▶ **What is required**: Reproduce verbatim everything from the line containing "Task: Open 旧网链接 old site links" down to the end of the records, including both ends. Omit the pictures from your output.

▶ **Records to use**:
------------------------------------------------------------------------
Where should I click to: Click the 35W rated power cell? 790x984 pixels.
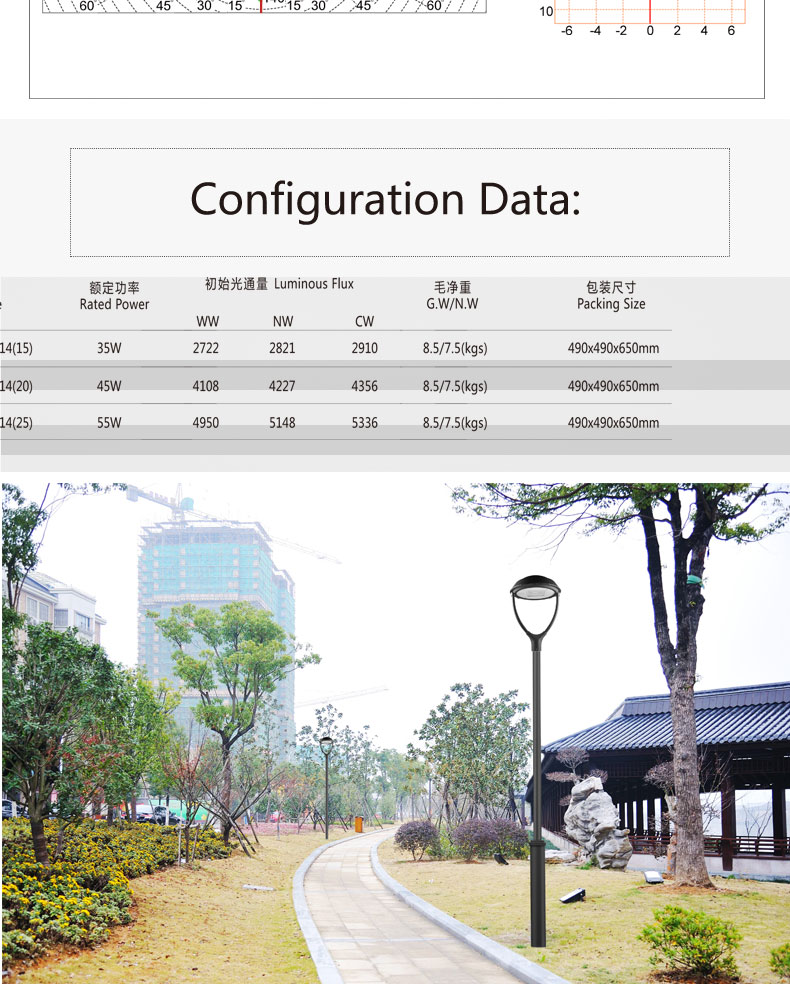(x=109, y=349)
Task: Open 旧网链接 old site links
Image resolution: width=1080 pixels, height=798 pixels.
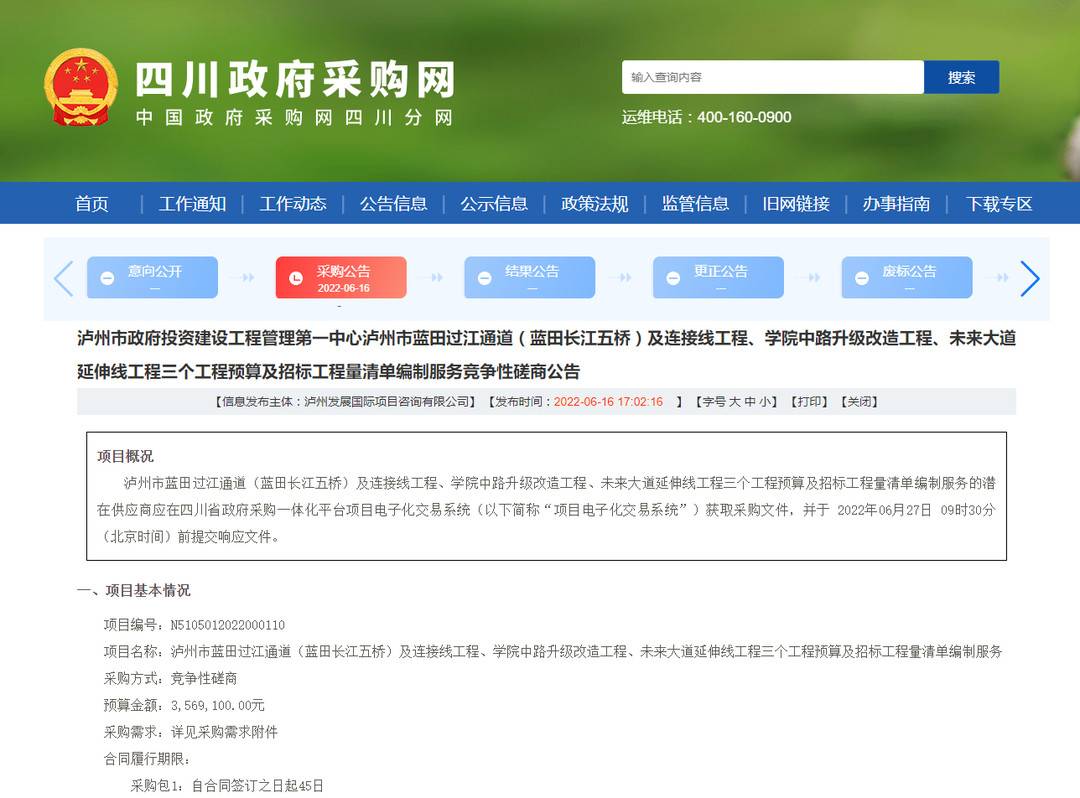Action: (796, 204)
------------------------------------------------------------------------
▶ **Written answer**:
Task: Open 旧网链接 old site links
Image resolution: width=1080 pixels, height=798 pixels.
Action: (796, 204)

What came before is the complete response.